Hürthle cell papillary thyroid carcinoma (HCPTC) has been studied separately from other types of thyroid carcinoma in relatively few studies. The aim of our study was to determine the factors associated with the survival of patients with HCPTC in Slovenia, an iodine-deficient region. A total of 1552 patients with thyroid carcinoma were seen at our institute during the period of 1976-2003; of them, 42 patients (33 females, 9 males; age 10-85 years, median 56.5 years) had histopathologically verified HCPTC. The data on the patients' gender, age, disease history, extent of disease, morphologic characteristics, therapy, locoregional control, disease-free interval, and survival were collected. The statistical correlation between possible prognostic factors and the disease-free interval and survival was analyzed by chi2 test and log rank analysis. The tumor diameter ranged from 1 to 9 cm (median, 3 cm). Extrathyroid tumor growth was found in 19 patients, lymph node metastases in 13 patients, and distant metastases in 2 patients. Primary treatment consisted of total or near-total thyroidectomy (39 patients), lobectomy (2 patients), radioiodine ablation of the thyroid remnant (37 patients), external irradiation (14 patients), and chemotherapy (3 patients). Locoregional recurrence was diagnosed in four patients, and dissemination in 1 patient during the follow-up period of 0.75-20 years (median, 5.5 years). Three patients died of thyroid carcinoma during the follow-up period.
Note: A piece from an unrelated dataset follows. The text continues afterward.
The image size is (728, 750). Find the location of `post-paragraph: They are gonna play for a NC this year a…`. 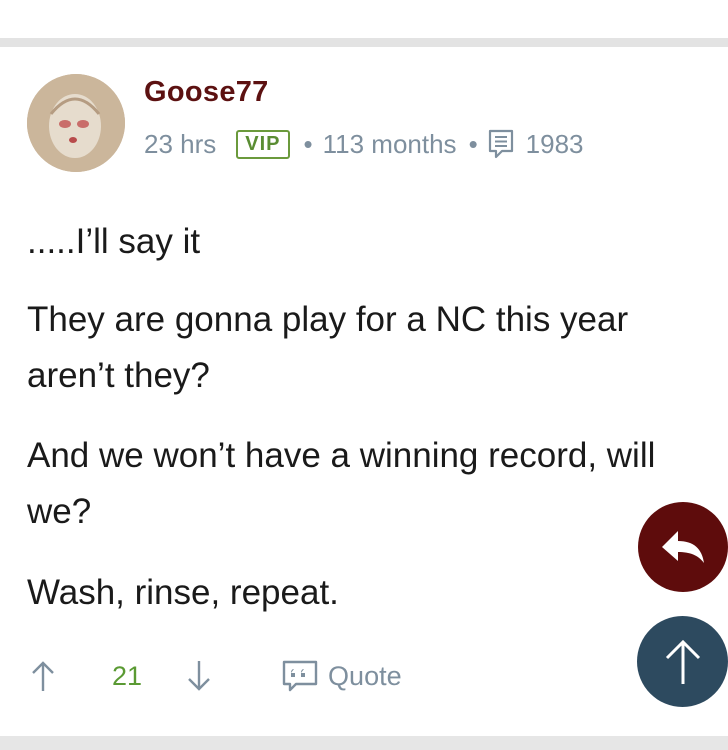

post-paragraph: They are gonna play for a NC this year a… is located at coordinates (328, 348).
The 5-year and 10-year survivals were 94% and 87%, respectively. The 5-year and 10-year disease-free intervals were 93% and 81%, respectively. The factors correlated with the survival were: age, extrathyroid tumor growth, primary tumor stage, and regional and distant metastases. Although extrathyroidal tumor growth was found in 45% of the patients with HCPTC, our patients had a favorable prognosis. Long-term survival and locoregional control of disease are likely after the radical tumor resection, radioiodine ablation of the thyroid remnant, and external irradiation.
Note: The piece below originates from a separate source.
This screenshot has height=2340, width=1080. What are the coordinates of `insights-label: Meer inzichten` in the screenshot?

在相对较少的研究中,嗜酸性细胞乳头状甲状腺癌(HCPTC)是与其他类型的甲状腺癌分开进行研究的。我们研究的目的是确定在碘缺乏地区斯洛文尼亚,与HCPTC患者生存相关的因素。1976年至2003年期间,我院共诊治了1552例甲状腺癌患者;其中,42例(女性33例,男性9例;年龄10 - 85岁,中位年龄56.5岁)经组织病理学证实为HCPTC。收集了患者的性别、年龄、病史、疾病范围、形态学特征、治疗、局部区域控制、无病间期和生存数据。通过卡方检验和对数秩分析,分析了可能的预后因素与无病间期和生存之间的统计学相关性。肿瘤直径范围为1至9厘米(中位值为3厘米)。19例患者发现甲状腺外肿瘤生长,13例患者有淋巴结转移,2例患者有远处转移。主要治疗包括全甲状腺切除或近全甲状腺切除(39例)、甲状腺叶切除(2例)、甲状腺残余组织放射性碘消融(37例)、外照射(14例)和化疗(3例)。在0.75至20年(中位值为5.5年)的随访期内,4例患者诊断为局部区域复发,1例患者出现播散。随访期间3例患者死于甲状腺癌。5年和10年生存率分别为94%和87%。5年和10年无病间期分别为93%和81%。与生存相关的因素有:年龄、甲状腺外肿瘤生长、原发肿瘤分期以及区域和远处转移。尽管45%的HCPTC患者发现有甲状腺外肿瘤生长,但我们的患者预后良好。在进行根治性肿瘤切除、甲状腺残余组织放射性碘消融和外照射后,疾病有可能实现长期生存和局部区域控制。